Dari fenomena tersebut maka penulis mencoba mengumpulkan polling kebeberapa sekolah untuk melihat sejauh mana para siswa mengenal siaran belajar dari RRI ini.  Dari data yang dikumpulkan menunjukkan bahwa media informasi terbanyak yang di gunakan adalah You tube sebanyak 69, 4%, Televisi 51 % dan media Radio 3.6 persen. Ketika di tanya apakah mereka berminat belajar melalui RRI yang mengadakan progam belajar, dari 111 responden hanya 45 persen menyatakan siap dan mau belajar, selebihnya sekitar 39 persen tidak bersedia dan sisanya masih ragu. Bila melihat dari pengenalan siswa terhadap media radio yang sangat rendah, maka sangat mungkin bahwa pembelajaran melalui radio kurang mendapat tempat di hati para siswa. Dari data yang di kumpulkan menunjukkan betapa partispasi siswa dalam mengikuti pembelajaran masih belum optimal. Agaknya pihak terkait seperti Dinas pendidikan dan pihak RRI sendiri harus melakukan upaya agar siaran radio mendapat tempat di hati para pelajar di bawah usia 18 tahun. Sosialisasi dan promo yang  menarik kepada siswa sangat perlu di lakukan sehingga acara yang di kemas cantik dalam siarannya tidak  terkesan mubazir. 

Pandemi yang awalnya membuat siswa  tak ingin berlama-lama tinggal dan belajar dari rumah membuat sebagian jadi terasa 'terbiasa' dirumah dan kurang struggle dengan kebiasaan baru untuk tetap belajar dimanapun dan dalam platform yang beragam. Menumbuhkan kemauan siswa untuk belajar tentu tidak cukup hanya dengan  himbauan saja namun perlu sentuhan dan upaya untuk tetap belajar. Siswa adalah aset bangsa.

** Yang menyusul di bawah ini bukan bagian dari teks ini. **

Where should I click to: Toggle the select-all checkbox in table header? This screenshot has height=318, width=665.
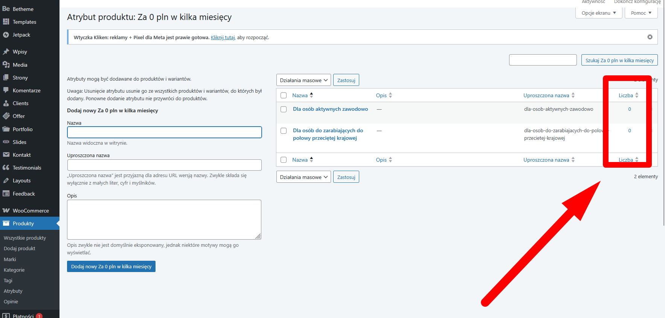[284, 95]
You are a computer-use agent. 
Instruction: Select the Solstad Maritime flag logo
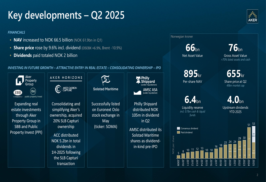(106, 80)
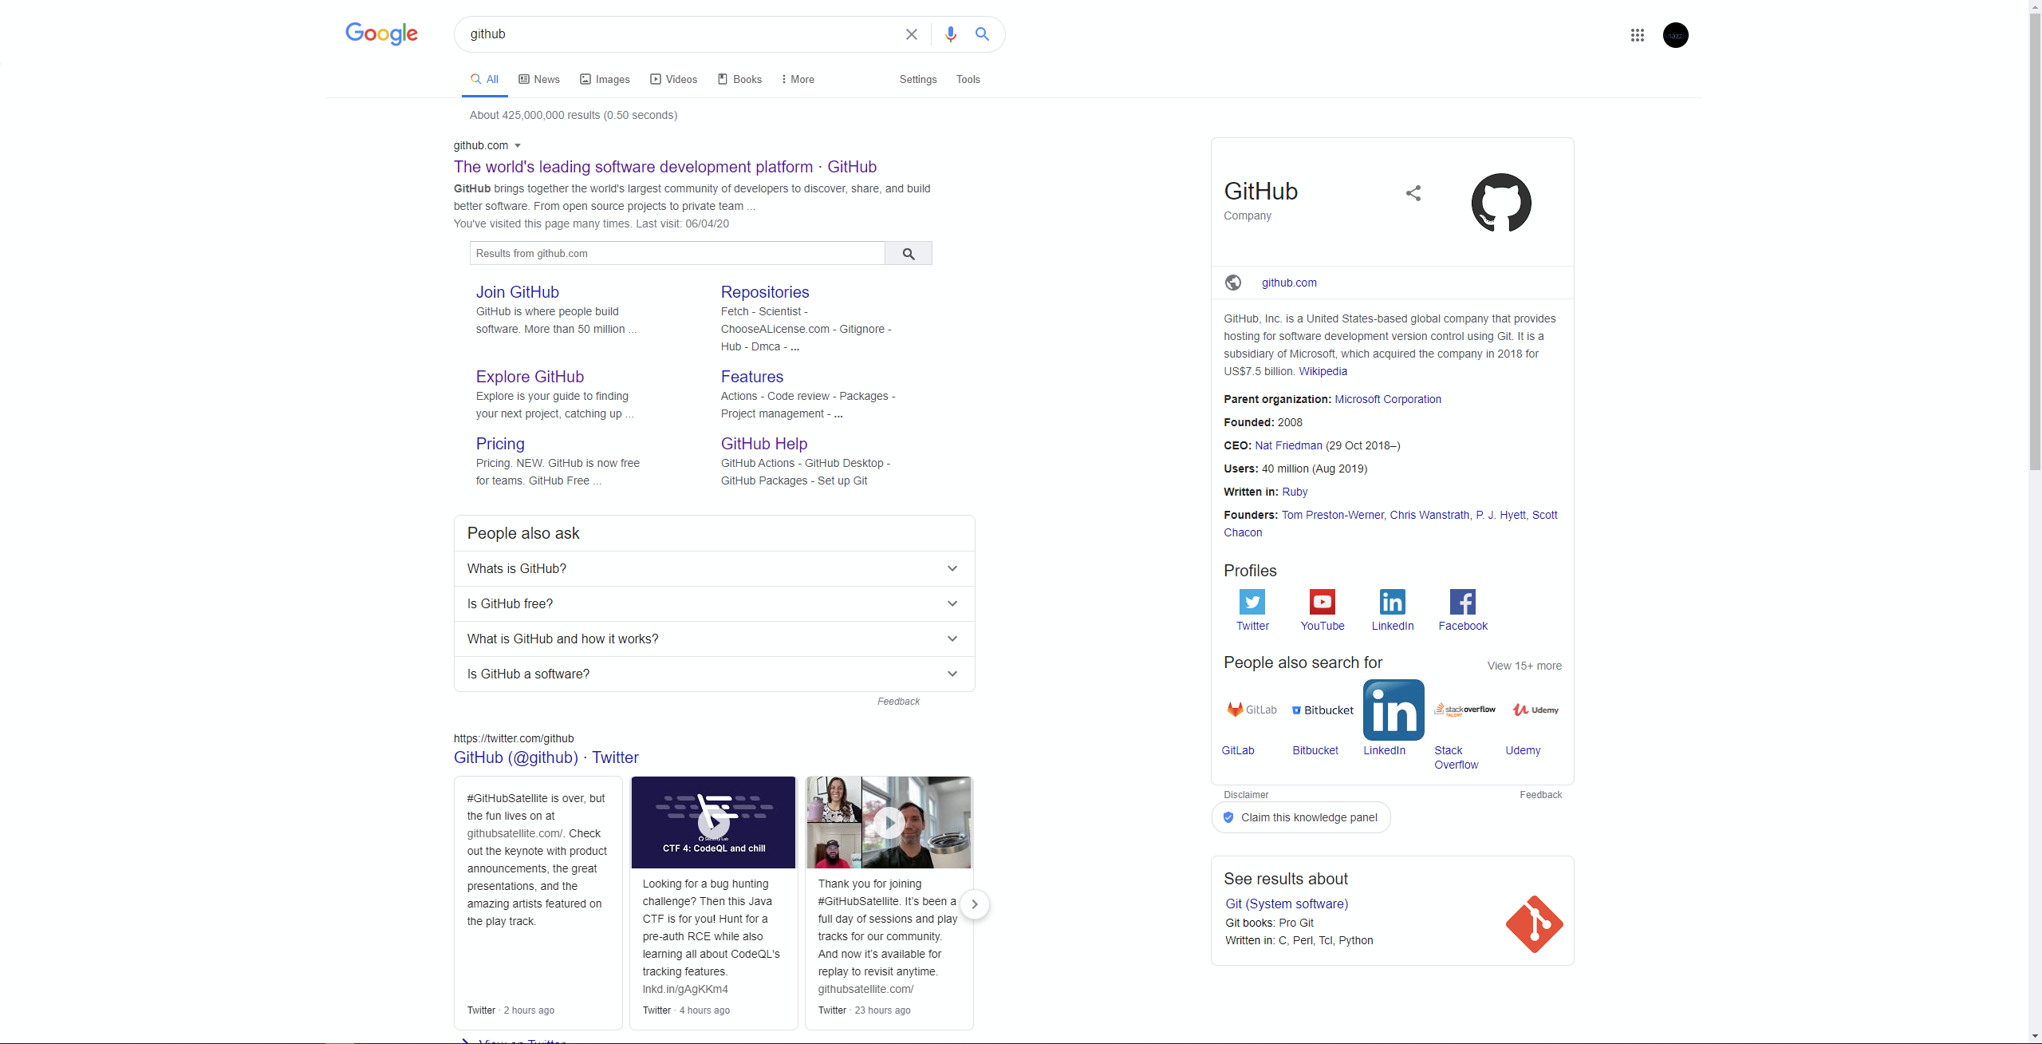This screenshot has width=2042, height=1044.
Task: Click the GitHub LinkedIn profile icon
Action: (1393, 600)
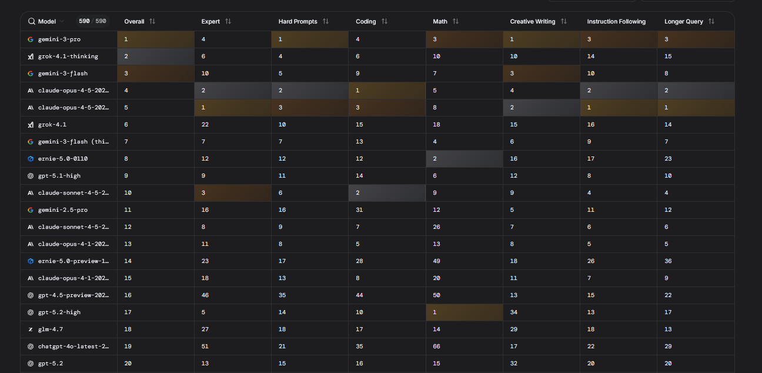762x373 pixels.
Task: Click the search icon beside Model
Action: coord(32,22)
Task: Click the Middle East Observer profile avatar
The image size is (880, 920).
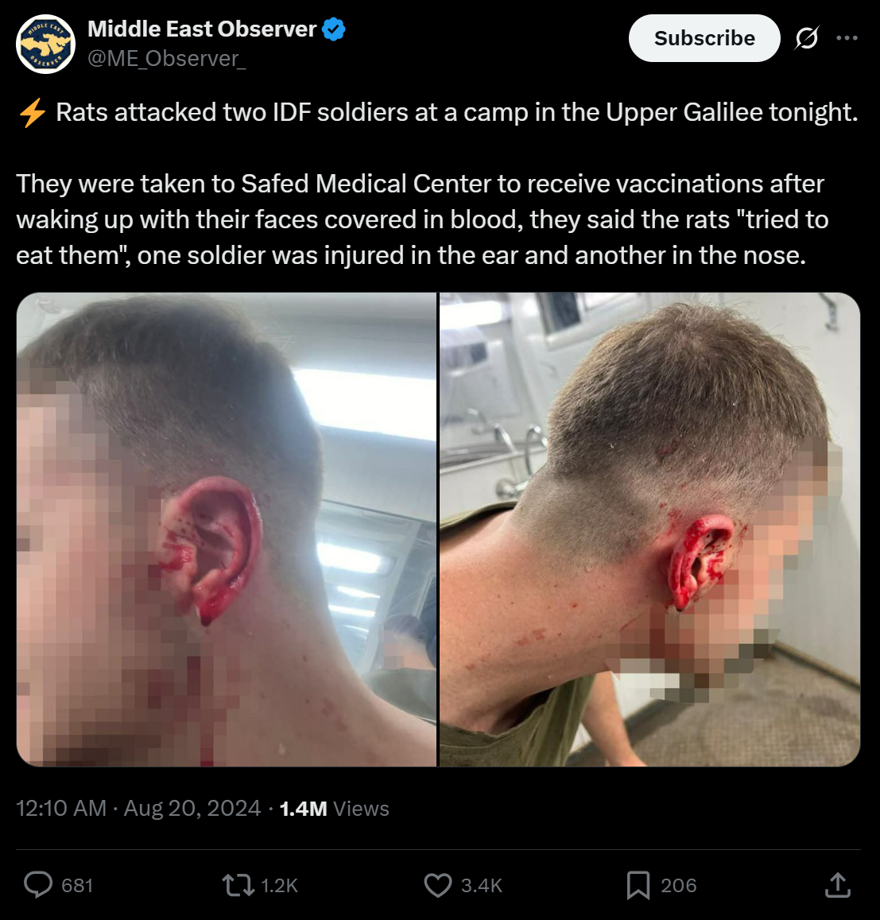Action: 46,44
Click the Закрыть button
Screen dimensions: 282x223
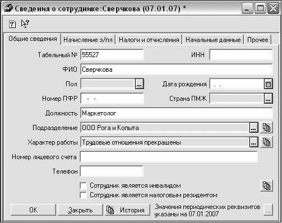tap(80, 210)

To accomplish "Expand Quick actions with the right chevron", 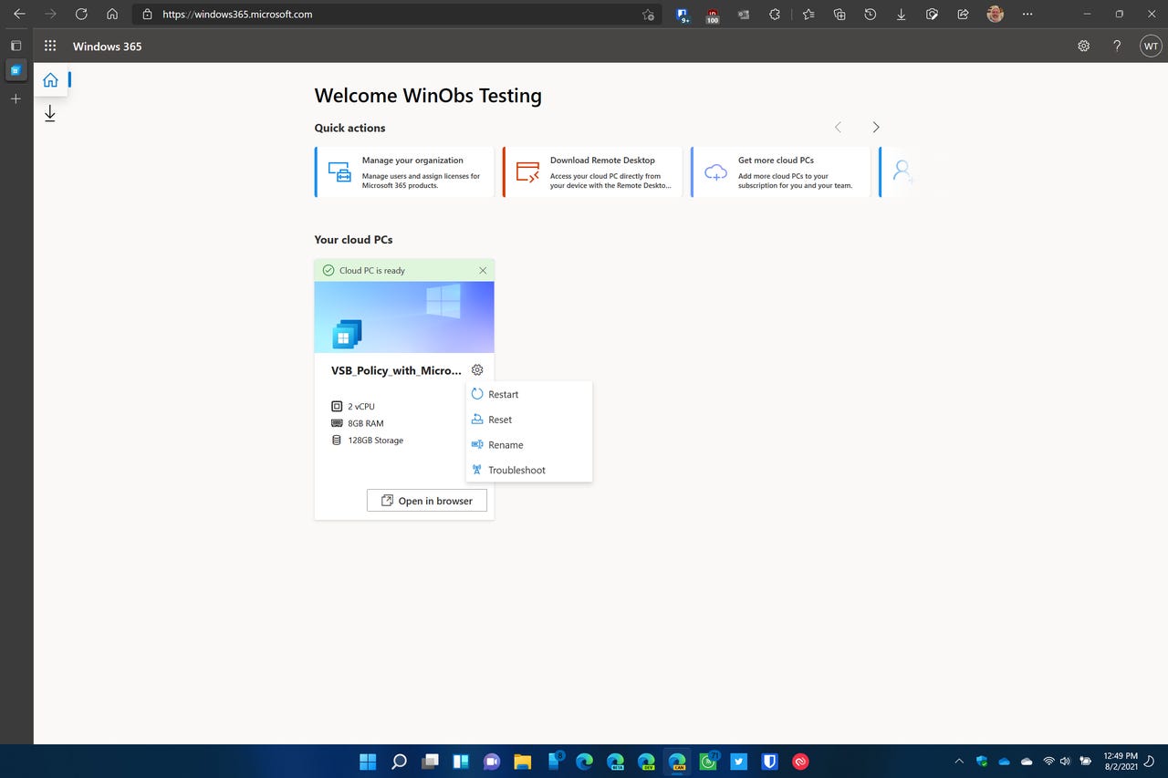I will (875, 127).
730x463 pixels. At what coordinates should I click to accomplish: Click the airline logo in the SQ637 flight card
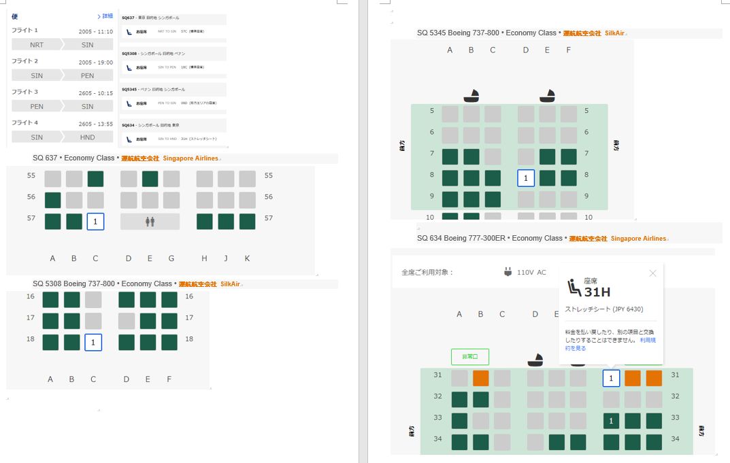pyautogui.click(x=129, y=31)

Learning loss yang di alami selama pandemi karena harus belajar sendiri dirumah, mengerjakan tugas dimana  tentu tugas yang dikerjakan pun belum tentu di kuasai dengan baik. Hal ini juga menyulitkan siswa untuk bisa stay tune dengan pembelajaran yang di sampaikan guru secara virtual.

Meski belajar di RRI bukanlah sebuah paksaan bagi siswa, program belajar-mengajar di RRI adalah program yang harusnya didukung dan di apresiasi. Bentuk dukungan yang paling besar adalah masyarakat, orang tua siswa dan partisipasi siswa sendiri.Meski RRI mungkin akan bersikap seperti matahari, ada atau tidak ada yang memakai ia akan tetap terbit dan bersinar setiap hari. Namun apakah kehadiran seorang guru yang sudah berupaya sedemikian rupa juga harus seperti matahari? Tidak ada yang lebih menyenangkan seorang guru yang sedang mengajar kecuali mendapatkan respon yang positip dari siswa dan siswa yang diajar paham akan apa yang di ajarkannya.